Selected passage:
-*-

The `CrawleoCrawler` tool allows you to extract content from specific URLs using Crawleo's Crawler API.

### Instantiation

The tool accepts various parameters during instantiation:

- `raw_html` (optional, bool): Whether to return raw HTML content. Default is False.
- `markdown` (optional, bool): Whether to return content in markdown format. Default is False.

```python
from langchain_crawleo import CrawleoCrawler

tool = CrawleoCrawler(
    markdown=True,
    # raw_html=False,
)
```

### Invoke directly with args

The Crawleo crawler tool accepts the following arguments during invocation:

- `urls` (required): A list of URLs to crawl (1-20 URLs)
- `raw_html` (optional): Override raw_html setting
- `markdown` (optional): Override markdown setting

```python
# Crawl a single URL
result = tool.invoke({"urls": ["https://crawleo.dev"]})
print(result)

# Crawl multiple URLs
result = tool.invoke({
    "urls": [
        "https://example.com",
        "https://another-site.com"
    ]
})
```

---

## Agent Tool Calling

You can use Crawleo tools directly with a LangChain agent. This allows the agent to dynamically set arguments.

```python
import datetime
from langchain.agents import create_openai_tools_agent, AgentExecutor
from langchain.chat_models import init_chat_model
from langchain_core.prompts import ChatPromptTemplate, MessagesPlaceholder
from langchain.schema import HumanMessage
from langchain_crawleo import CrawleoSearch, CrawleoCrawler

# Initialize LLM
llm = init_chat_model(model="gpt-4o", model_provider="openai", temperature=0)

# Initialize Crawleo Tools
search_tool = CrawleoSearch(max_pages=1)
crawler_tool = CrawleoCrawler(markdown=True)

# Set up Prompt
today = datetime.datetime.today().strftime("%D")

-*-

(Collected data)
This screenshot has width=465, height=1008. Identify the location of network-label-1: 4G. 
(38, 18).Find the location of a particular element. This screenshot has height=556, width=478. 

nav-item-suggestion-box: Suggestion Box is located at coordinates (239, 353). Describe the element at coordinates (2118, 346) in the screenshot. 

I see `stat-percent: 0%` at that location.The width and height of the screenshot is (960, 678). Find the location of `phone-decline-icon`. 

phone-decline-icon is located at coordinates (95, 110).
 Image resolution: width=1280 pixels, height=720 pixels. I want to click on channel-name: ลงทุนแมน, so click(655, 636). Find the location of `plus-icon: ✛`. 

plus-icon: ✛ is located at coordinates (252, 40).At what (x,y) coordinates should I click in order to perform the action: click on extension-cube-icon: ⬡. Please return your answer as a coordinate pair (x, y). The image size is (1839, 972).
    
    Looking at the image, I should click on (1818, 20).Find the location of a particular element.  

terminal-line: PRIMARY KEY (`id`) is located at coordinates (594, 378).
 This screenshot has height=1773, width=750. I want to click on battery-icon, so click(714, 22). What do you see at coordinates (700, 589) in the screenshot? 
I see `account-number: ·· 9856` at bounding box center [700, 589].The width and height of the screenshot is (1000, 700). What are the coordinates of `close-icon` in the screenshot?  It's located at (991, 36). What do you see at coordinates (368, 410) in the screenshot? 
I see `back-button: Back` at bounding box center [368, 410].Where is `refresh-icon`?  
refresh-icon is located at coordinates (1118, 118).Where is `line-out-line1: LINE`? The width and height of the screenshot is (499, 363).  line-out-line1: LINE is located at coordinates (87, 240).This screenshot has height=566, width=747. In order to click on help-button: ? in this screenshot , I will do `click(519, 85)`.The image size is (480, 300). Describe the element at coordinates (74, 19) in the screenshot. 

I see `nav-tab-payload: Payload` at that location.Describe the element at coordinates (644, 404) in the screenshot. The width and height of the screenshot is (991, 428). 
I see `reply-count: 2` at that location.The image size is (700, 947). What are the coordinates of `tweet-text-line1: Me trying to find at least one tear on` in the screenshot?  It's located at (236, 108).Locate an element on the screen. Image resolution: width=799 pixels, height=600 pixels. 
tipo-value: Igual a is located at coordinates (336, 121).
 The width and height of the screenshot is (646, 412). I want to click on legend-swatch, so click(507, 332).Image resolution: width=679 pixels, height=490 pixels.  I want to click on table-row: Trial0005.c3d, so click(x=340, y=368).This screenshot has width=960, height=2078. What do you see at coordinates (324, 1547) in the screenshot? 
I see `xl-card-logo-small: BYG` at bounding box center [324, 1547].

-*-

Problems and tasks:
1) In the CrawleoCrawler documentation, how many URLs can the `urls` argument hold?
2) Write the next part of the CrawleoCrawler documentation, picking up after its last line.

Task results:
1) From 1 to 20 URLs.

2)
prompt = ChatPromptTemplate.from_messages([
    ("system", f"""You are a helpful research assistant. You can search the web 
    and crawl specific URLs for information. The date today is {today}."""),
    MessagesPlaceholder(variable_name="messages"),
    MessagesPlaceholder(variable_name="agent_scratchpad"),
])

# Create an agent that can use tools
tools = [search_tool, crawler_tool]
agent = create_openai_tools_agent(llm=llm, tools=tools, prompt=prompt)

# Create an Agent Executor
agent_executor = AgentExecutor(agent=agent, tools=tools, verbose=True)

# Run the agent
user_input = "Search for Crawleo features and then crawl their homepage"
response = agent_executor.invoke({"messages": [HumanMessage(content=user_input)]})
print(response)
```

---

## Async Support

Both tools support async operations:

```python
import asyncio
from langchain_crawleo import CrawleoSearch, CrawleoCrawler

async def main():
    # Async search
    search = CrawleoSearch(max_pages=1)
    search_result = await search.ainvoke({"query": "Crawleo features"})
    print(search_result)
    
    # Async crawl
    crawler = CrawleoCrawler(markdown=True)
    crawl_result = await crawler.ainvoke({"urls": ["https://crawleo.dev"]})
    print(crawl_result)

asyncio.run(main())
```

---

## Environment Variables

| Variable | Description | Default |
|----------|-------------|---------|
| `CRAWLEO_API_KEY` | Your Crawleo API key (required) | - |
| `CRAWLEO_BASE_URL` | Custom API base URL (optional) | `https://api.crawleo.dev/api/v1` |

---

## Error Handling

The tools provide helpful error messages and suggestions when things go wrong:

```python
from langchain_crawleo import CrawleoSearch

search = CrawleoSearch()

try:
    result = search.invoke({"query": "very obscure query with no results"})
except Exception as e:
    print(f"Error: {e}")
    # Error will include suggestions like:
    # "Try increasing max_pages for more results"
    # "Try a different or more specific query"
```

### Error Codes

| Code | Description |
|------|-------------|
| 400 | Bad Request - Invalid or missing parameters |
| 401 | Unauthorized - Invalid or missing API key |
| 429 | Too Many Requests - Rate limit or quota exceeded |
| 500 | Internal Server Error - Something went wrong on the server |

---

## License

MIT License - see [LICENSE](LICENSE) for details.